**WRITTEN PROBLEM**
Convert part of the material below into a JSON list of strings, one string per line and no blank lines. Begin at the line that contains "You are a computer-use agent. 456x434 pixels." and continue through the last line of the material, leaving out the pictures.

**RECORD LIST**

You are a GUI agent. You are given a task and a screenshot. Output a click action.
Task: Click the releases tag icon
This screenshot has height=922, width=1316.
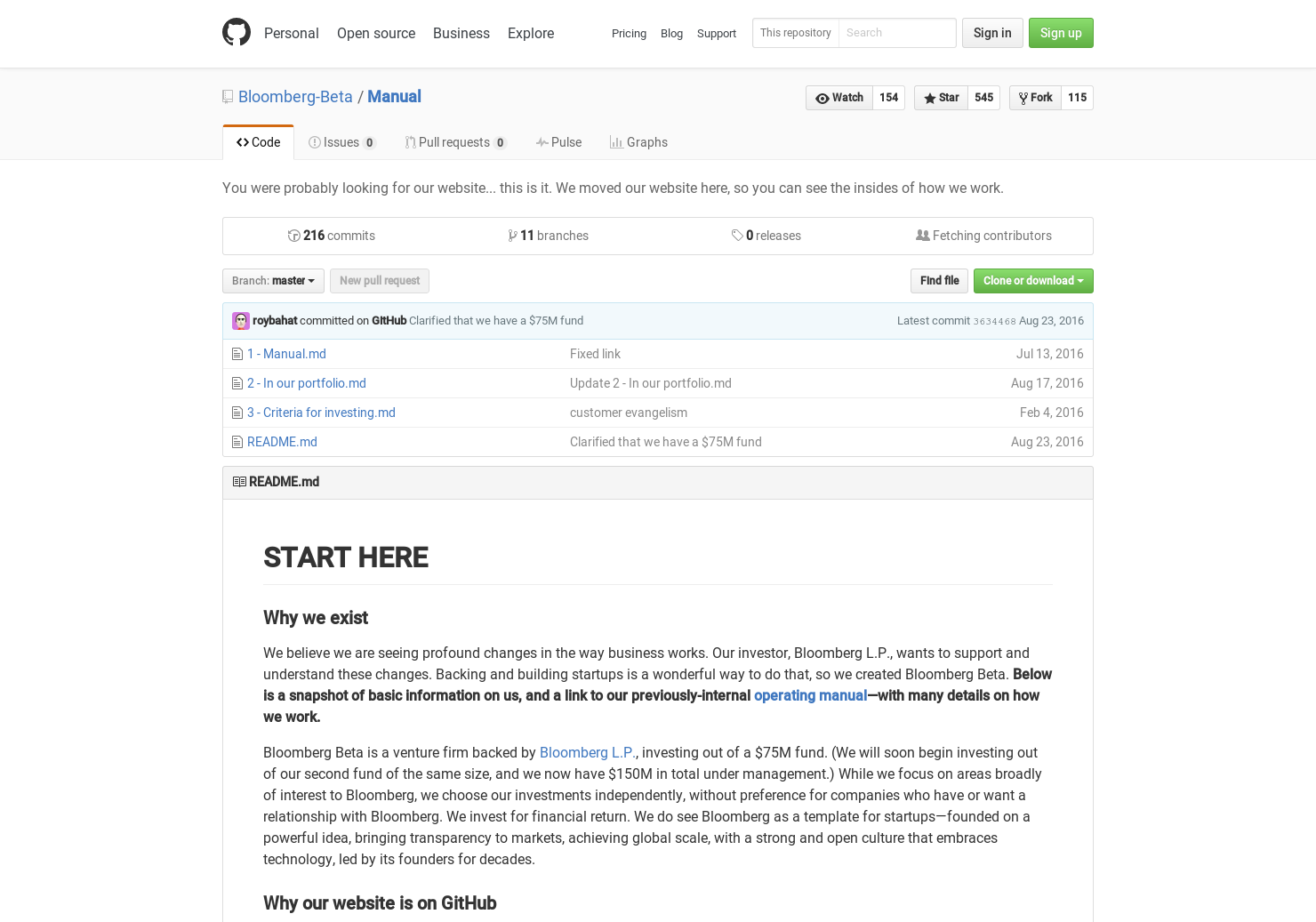(x=738, y=235)
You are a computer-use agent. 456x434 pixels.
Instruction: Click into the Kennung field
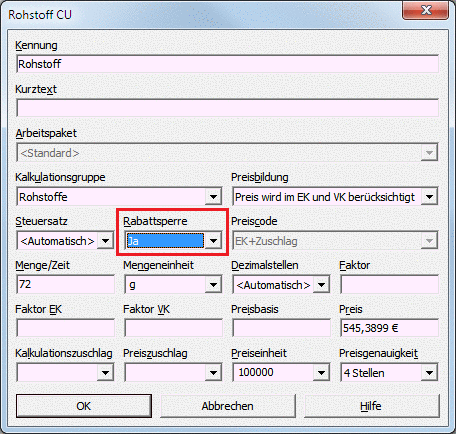pos(227,64)
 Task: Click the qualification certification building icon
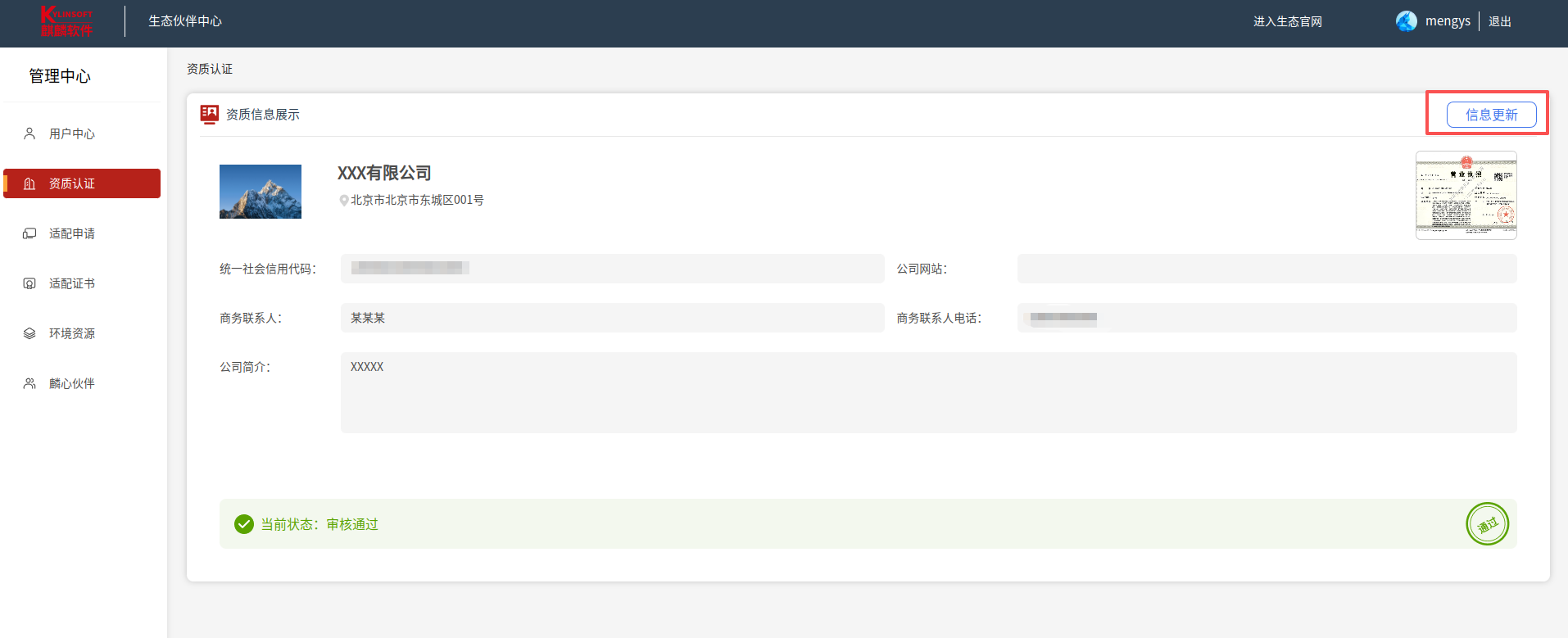coord(29,183)
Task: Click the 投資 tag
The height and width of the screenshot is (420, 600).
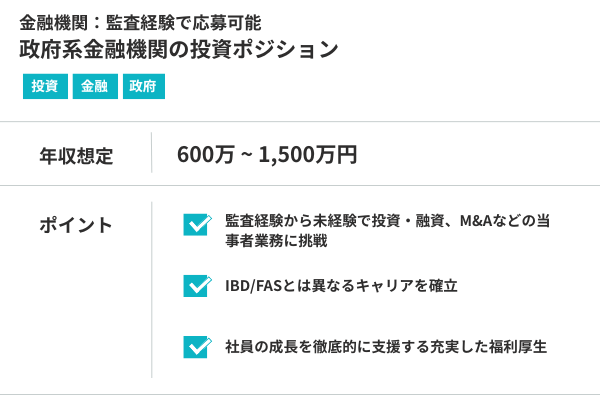Action: [44, 87]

**THE COMPLETED TASK**
[
  "You are a computer-use agent. 456x434 pixels.",
  "Instruction: Click into the Kennung field",
  "pos(227,64)",
  " Task: Click the qualification certification building icon",
  "coord(29,183)",
  "Task: Click the 投資 tag",
  "The height and width of the screenshot is (420, 600).",
  "Action: [44, 87]"
]